>>>>

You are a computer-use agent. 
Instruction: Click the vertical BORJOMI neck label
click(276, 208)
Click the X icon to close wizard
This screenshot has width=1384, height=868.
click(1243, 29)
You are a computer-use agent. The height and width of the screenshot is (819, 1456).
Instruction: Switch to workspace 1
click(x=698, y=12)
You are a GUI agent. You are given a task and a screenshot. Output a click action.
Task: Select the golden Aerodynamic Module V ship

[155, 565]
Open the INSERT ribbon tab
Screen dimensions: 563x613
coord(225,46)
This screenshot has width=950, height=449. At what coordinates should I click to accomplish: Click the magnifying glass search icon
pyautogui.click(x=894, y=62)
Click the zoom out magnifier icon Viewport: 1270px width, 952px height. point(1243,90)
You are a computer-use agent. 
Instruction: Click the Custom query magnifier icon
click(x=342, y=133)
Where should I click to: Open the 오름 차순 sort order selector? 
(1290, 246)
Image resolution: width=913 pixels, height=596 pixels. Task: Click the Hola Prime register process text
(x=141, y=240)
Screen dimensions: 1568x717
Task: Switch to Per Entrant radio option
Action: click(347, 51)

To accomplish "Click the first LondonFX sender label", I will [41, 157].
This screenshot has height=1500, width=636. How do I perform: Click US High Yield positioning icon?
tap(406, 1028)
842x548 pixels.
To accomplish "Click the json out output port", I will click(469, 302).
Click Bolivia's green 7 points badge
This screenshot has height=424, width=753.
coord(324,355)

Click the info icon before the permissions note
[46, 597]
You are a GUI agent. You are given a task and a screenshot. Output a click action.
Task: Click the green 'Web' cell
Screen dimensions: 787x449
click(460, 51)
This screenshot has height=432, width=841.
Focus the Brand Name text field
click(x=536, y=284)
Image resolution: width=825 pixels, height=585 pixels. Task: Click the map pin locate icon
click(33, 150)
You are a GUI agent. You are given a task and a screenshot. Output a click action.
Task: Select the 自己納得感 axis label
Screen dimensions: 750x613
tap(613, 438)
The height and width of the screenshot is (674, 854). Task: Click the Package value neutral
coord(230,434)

<<<<

* The request *
Reproduce the stretch from the line containing "Click the info" through the line containing "click(460, 51)", both included, and nothing else. Keep the items unchanged, but multiply every click coordinate in the answers by 0.4 and round each result to a whole number, with halves rounded up.

* Reply to the exercise *
Click the info icon before the permissions note
[18, 239]
You are a GUI agent. You are given a task and a screenshot. Output a click action.
Task: Click the green 'Web' cell
Screen dimensions: 787x449
click(184, 20)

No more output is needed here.